[The task] Retype the records from the line with "You are a computer-use" up to and including the line with "pyautogui.click(x=549, y=341)", leaving out the pictures.
*** Supplied records ***
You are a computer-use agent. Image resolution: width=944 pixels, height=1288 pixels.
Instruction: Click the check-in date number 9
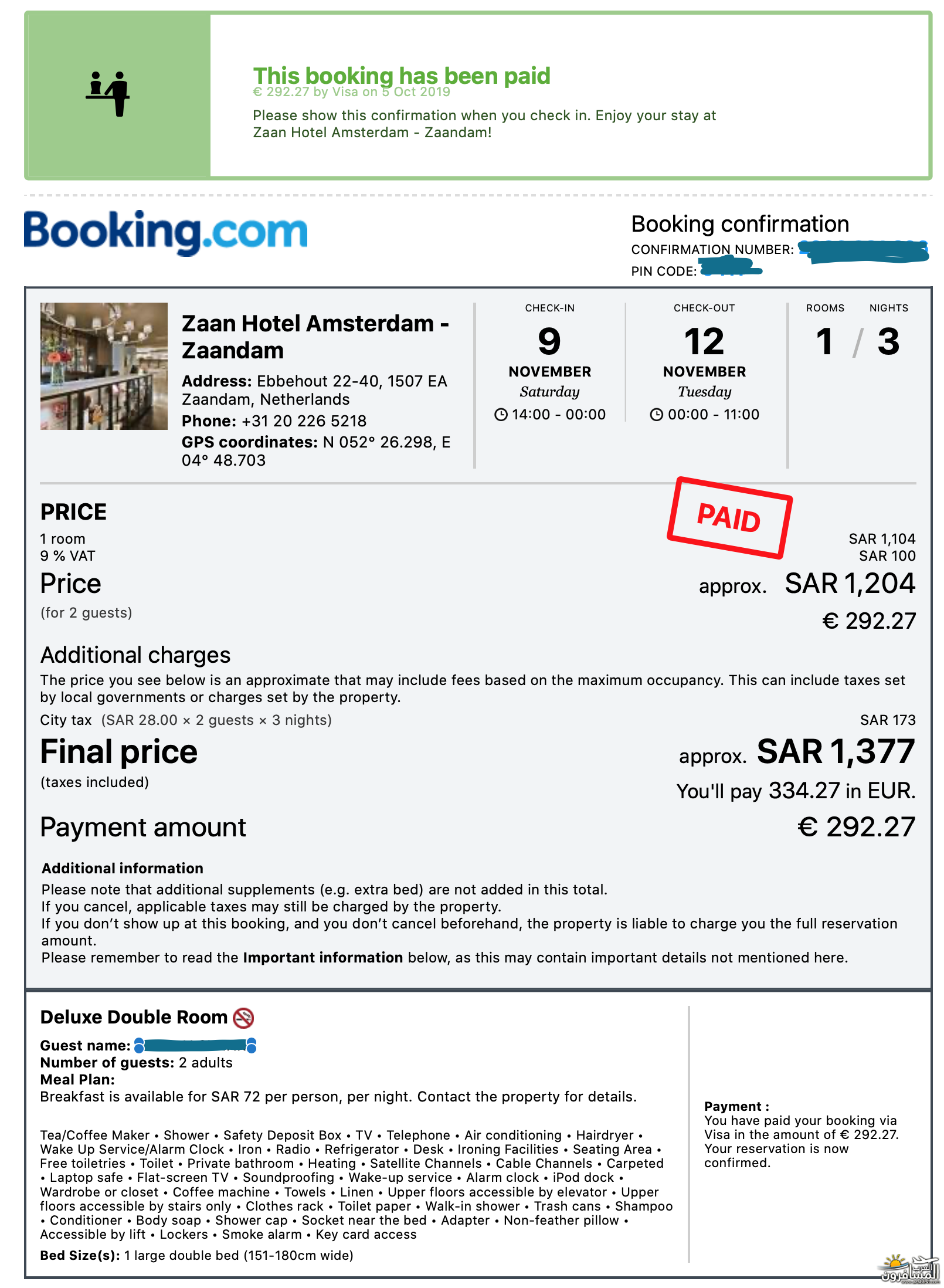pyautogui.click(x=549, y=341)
***
*** Supplied records ***
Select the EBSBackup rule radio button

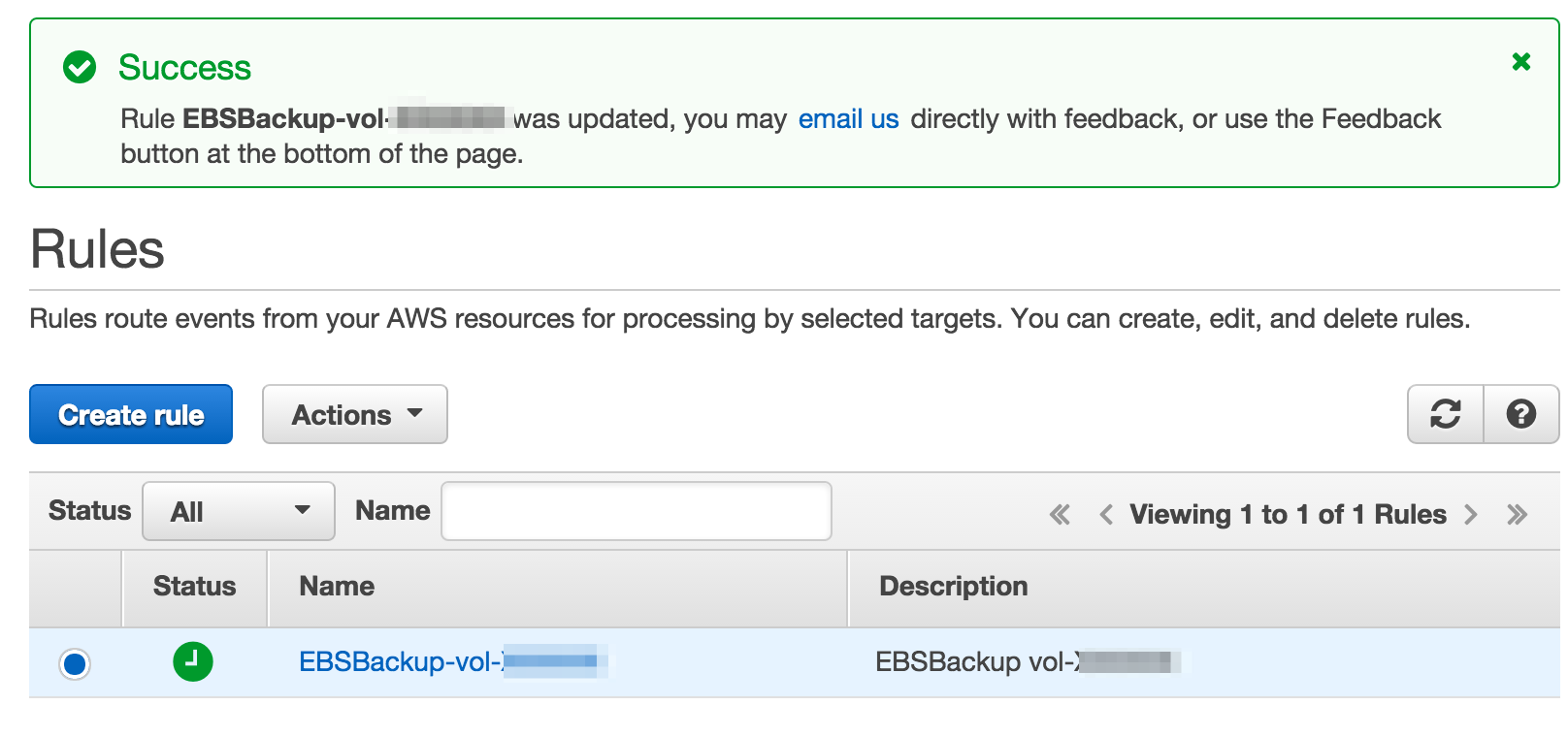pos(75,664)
***
[Task solution]
You are a computer-use agent. Image resolution: width=944 pixels, height=1288 pixels.
Instruction: Click the check-in date number 9
pyautogui.click(x=549, y=341)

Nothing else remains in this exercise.